**Texto dado**
Cotidiano

O veadinho da escola

O garoto saiu da escola, sob chuva de protestos da direção que ainda o queria como aluno

Vivian Weiand

Era um doce o menino. Educado e gentil, Francisco era daquelas crianças cujas feições lembravam pai e mãe ao mesmo tempo. Os olhos, ligeiramente amendoados, vieram de seu pai; longos cílios que naturalmente se voltavam para cima foram uma generosa herança da beleza exótica de sua mãe. Com 4 anos de idade, Francisco dizia “muito obrigado” e “por favor” para quase tudo. Até o “muito prazer”, depois de ser apresentado a uma pessoa estranha, fazia parte do vocabulário do garotinho que encantava pela sensibilidade e meiguice. Aos cinco anos, Francisco ajudava a mãe, então grávida do segundo filho, a carregar as compras do supermercado. “Mamãe não pode carregar peso”, dizia um filho dedicado e atencioso. A delicadeza do menino surpreendia, mas nem sempre o ajudava. Aos seis anos, já na escola, não se deu muito bem no futebol, aula de educação física onde colegas se empurravam e se xingavam, comportamento que a quilômetros se encaixava no padrão de Francisco. Mas não teve jeito, era obrigatório e ele teve de jogar. Com pouco mais de sete anos, porém, Francisco foi impedido de jogar bola. Um coleguinha mais velho anunciou que no time dele “veadinho” não jogava.

Francisco saiu chorando, cabisbaixo, com uma professora o consolando logo atrás. Mas o mal já estava feito. Por ter sido comparado a um animal, Francisco estava triste, e seus pais mais ainda pois quem o chamou de veadinho não sabia o que dizia. Isso era coisa de gente adulta, de comentários em casa, maldade comprovada no episódio que dilacerou o coração de Francisco.

**Tarefas do exercício**
a. Traduza para o inglês esta frase do texto dado: "Francisco saiu chorando, cabisbaixo, com uma professora o consolando logo atrás."
b. Diga se cada afirmação concorda com o texto dado, respondendo sim ou não e citando as palavras decisivas: (i) Francisco herdou os olhos da mãe. (ii) Aos cinco anos, Francisco ajudava a mãe a carregar as compras do supermercado. (iii) O futebol era uma atividade opcional na escola.

**Trechos das entradas**
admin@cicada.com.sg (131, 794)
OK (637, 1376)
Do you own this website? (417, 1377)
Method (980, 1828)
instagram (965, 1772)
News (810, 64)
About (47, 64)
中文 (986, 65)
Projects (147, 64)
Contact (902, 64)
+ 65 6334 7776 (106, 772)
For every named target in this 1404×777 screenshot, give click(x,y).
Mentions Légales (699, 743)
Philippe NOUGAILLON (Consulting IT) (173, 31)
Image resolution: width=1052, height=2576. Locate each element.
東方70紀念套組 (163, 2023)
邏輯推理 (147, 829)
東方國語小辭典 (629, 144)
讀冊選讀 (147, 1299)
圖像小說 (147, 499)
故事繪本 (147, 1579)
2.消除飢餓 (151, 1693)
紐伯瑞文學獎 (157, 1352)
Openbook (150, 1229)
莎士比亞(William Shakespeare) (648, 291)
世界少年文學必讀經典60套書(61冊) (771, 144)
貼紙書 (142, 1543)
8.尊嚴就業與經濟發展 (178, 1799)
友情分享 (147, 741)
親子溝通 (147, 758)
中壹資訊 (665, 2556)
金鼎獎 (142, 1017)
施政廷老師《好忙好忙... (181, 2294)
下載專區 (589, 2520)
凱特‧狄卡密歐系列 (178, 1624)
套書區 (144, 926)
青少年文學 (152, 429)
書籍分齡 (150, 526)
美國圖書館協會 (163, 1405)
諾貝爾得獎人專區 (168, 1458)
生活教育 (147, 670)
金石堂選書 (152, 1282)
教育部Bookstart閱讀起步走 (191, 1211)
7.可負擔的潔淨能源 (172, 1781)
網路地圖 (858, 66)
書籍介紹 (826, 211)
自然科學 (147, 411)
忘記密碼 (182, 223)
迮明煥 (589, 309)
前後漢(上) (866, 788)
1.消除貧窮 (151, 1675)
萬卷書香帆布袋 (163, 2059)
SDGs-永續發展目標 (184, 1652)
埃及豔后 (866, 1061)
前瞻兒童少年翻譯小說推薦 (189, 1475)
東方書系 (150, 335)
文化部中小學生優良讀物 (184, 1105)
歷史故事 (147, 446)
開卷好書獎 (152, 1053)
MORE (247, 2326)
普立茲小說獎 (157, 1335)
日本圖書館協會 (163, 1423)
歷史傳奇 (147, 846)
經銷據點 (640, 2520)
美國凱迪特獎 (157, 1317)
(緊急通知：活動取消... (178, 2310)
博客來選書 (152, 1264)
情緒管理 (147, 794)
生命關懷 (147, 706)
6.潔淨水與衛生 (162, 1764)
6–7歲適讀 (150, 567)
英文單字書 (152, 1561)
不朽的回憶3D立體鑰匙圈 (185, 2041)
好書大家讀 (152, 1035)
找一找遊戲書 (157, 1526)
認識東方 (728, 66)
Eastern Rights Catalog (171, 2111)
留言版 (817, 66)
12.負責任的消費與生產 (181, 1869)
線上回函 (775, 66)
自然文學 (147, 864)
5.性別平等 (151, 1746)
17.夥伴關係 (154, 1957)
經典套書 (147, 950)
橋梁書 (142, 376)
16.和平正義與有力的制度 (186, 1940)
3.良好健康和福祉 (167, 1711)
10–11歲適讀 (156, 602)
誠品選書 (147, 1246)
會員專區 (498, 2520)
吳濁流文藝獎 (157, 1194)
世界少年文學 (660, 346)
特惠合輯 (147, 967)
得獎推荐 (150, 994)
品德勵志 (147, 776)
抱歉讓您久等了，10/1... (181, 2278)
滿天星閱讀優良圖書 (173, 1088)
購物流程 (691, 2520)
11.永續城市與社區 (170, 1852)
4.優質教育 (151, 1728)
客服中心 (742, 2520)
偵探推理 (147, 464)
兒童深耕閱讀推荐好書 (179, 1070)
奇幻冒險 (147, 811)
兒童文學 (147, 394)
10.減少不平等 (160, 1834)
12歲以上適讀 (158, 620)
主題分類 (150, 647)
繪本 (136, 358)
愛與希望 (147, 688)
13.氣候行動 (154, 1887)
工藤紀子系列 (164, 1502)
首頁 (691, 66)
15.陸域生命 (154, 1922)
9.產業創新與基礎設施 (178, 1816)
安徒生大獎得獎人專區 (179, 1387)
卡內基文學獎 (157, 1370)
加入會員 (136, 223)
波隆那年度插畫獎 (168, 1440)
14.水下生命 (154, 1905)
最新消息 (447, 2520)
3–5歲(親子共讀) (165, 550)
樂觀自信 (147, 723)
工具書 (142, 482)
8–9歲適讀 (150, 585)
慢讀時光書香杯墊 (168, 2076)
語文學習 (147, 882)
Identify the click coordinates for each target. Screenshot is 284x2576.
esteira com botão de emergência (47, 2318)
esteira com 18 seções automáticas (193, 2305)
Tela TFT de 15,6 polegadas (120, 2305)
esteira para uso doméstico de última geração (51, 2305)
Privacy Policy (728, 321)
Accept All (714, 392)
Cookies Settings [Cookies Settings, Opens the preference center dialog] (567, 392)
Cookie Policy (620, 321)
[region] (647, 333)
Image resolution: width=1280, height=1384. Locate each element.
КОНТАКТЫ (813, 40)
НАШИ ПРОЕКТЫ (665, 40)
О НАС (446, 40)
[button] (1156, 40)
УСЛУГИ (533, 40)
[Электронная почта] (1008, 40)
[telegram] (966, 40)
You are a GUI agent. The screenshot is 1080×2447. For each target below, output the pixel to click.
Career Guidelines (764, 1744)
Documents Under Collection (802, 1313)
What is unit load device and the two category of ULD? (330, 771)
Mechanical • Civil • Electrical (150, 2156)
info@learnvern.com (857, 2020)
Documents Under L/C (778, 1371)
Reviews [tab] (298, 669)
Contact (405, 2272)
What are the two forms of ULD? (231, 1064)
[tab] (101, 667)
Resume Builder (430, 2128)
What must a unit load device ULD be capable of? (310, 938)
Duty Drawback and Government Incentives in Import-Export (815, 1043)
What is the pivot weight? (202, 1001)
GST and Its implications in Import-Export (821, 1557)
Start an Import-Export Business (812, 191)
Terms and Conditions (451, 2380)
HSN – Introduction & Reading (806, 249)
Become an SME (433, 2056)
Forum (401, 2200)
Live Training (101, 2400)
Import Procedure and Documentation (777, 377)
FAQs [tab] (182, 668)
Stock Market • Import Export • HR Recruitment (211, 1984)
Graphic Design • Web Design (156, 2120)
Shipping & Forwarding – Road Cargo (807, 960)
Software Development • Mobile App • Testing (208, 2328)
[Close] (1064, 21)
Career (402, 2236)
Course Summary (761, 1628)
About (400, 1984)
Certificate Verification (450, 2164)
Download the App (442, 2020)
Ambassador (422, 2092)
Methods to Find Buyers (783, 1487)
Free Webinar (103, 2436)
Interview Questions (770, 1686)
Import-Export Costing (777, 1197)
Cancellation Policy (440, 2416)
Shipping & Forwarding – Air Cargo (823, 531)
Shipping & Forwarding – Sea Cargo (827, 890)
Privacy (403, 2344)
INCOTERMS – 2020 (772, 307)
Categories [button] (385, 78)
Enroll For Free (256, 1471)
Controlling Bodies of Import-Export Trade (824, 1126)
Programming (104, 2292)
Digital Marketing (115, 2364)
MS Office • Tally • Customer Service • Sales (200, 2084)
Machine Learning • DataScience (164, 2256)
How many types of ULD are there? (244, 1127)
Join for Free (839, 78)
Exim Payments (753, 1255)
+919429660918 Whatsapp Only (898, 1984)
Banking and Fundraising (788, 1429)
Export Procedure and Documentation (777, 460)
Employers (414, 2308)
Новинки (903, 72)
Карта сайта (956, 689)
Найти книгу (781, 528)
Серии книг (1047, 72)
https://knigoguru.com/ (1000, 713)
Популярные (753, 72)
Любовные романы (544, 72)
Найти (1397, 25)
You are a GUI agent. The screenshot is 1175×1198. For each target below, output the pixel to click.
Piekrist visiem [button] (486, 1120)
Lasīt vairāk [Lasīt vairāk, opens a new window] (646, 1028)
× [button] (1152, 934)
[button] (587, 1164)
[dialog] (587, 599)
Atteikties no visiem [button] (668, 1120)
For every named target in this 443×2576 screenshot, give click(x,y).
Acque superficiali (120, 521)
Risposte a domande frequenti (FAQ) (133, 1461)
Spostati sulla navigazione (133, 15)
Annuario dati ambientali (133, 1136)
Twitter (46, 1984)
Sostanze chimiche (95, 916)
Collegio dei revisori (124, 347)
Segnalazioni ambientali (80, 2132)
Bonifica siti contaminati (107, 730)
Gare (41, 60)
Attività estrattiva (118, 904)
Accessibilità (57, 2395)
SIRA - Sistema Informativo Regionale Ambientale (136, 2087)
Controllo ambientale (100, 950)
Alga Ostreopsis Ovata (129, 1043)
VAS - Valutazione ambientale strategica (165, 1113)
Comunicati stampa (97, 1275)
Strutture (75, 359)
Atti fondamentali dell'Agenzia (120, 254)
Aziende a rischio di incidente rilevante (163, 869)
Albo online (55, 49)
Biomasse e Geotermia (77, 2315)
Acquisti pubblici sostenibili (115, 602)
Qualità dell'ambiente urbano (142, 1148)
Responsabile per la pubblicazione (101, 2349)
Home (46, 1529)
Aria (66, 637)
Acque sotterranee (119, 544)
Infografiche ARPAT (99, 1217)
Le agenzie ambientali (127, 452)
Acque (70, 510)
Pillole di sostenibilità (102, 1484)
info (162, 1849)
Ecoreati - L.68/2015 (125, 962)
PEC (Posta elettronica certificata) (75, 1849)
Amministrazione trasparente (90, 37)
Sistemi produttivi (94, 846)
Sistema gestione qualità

**Respostas das tarefas**
a. Francisco left crying, head down, with a teacher consoling him right behind.

b.
(i) Não: "Os olhos, ligeiramente amendoados, vieram de seu pai"
(ii) Sim: "Aos cinco anos, Francisco ajudava a mãe, então grávida do segundo filho, a carregar as compras do supermercado."
(iii) Não: "era obrigatório e ele teve de jogar"